3. Number of experts used to establish the ground truth for the test set and the qualifications of those experts (e.g. radiologist with 10 years of experience)
The document does not specify the number of experts used to establish the ground truth for the test set or their qualifications.
4. Adjudication method (e.g. 2+1, 3+1, none) for the test set
The document does not specify the adjudication method used for the test set, nor does it explicitly mention a process of expert adjudication for the ground truth.
5. If a multi-reader multi-case (MRMC) comparative effectiveness study was done, If so, what was the effect size of how much human readers improve with AI vs without AI assistance
The document does not mention a multi-reader multi-case (MRMC) comparative effectiveness study or any effect size related to human reader improvement with AI assistance.
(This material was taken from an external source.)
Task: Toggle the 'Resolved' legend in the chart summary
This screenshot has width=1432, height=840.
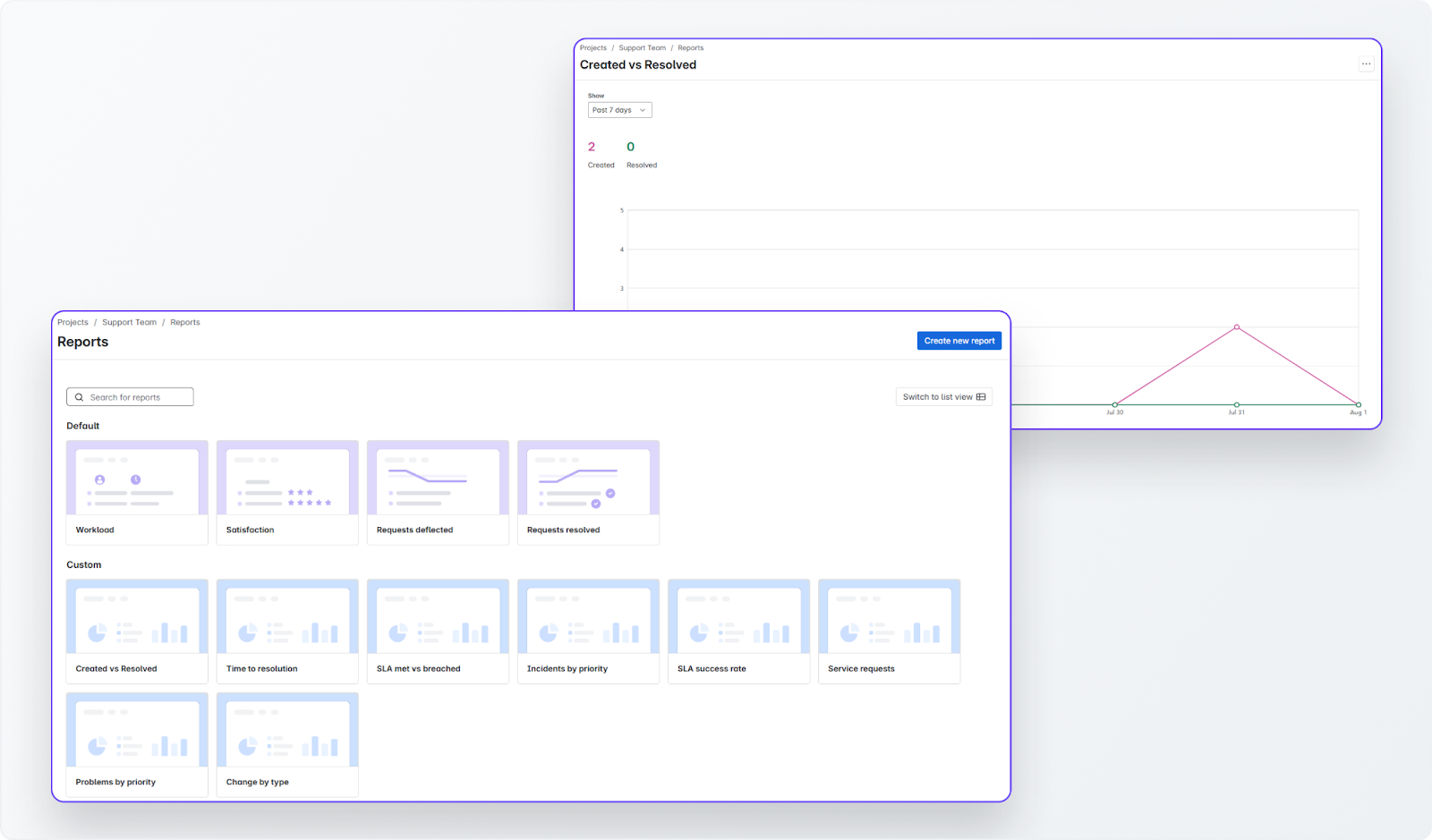Action: [x=642, y=154]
The study focuses on the standalone algorithmic performance.
6. If a standalone (i.e. algorithm only without human-in-the-loop performance) was done
Yes, the performance data presented (DICE scores and MCD) are for the standalone algorithmic performance. The text explicitly states that the "clinical accuracy of segmentation is the responsibility of the user and not a VisAble.IO function" and "final accuracy of registration is dependent on user assessment and manual modification... and not a VisAble.IO function," suggesting the provided metrics are for the initial algorithmic output prior to user intervention.
7. The type of ground truth used (expert consensus, pathology, outcomes data, etc.)
The document does not explicitly state the type of ground truth used (e.g., expert consensus, pathology, etc.) for the segmentation and registration algorithms. It implies that the "Primary Performance Goal" was set for these algorithms, suggesting a pre-defined or expert-derived ground truth was used for comparison, but the methodology for establishing it is not detailed.
8. The sample size for the training set
The document provides the sample sizes for the training and model validation datasets as:
- Liver Segmentation Algorithm: 1091 contrast-enhanced CT images.
- Liver Vessel Segmentation Algorithm: N=393 contrast-enhanced CT images.
- The sample sizes for training of Ablation Target Segmentation, Ablation Zone Segmentation, and PrePost Ablation Image Registration algorithms are not explicitly stated in the provided text.
9. How the ground truth for the training set was established
The document does not explicitly describe how the ground truth for the training set was established. It only mentions the characteristics of the images used for training (e.g., contrast-enhanced CT, arterial/venous phases, age/sex distribution, location of clinical sites, imaging procedure).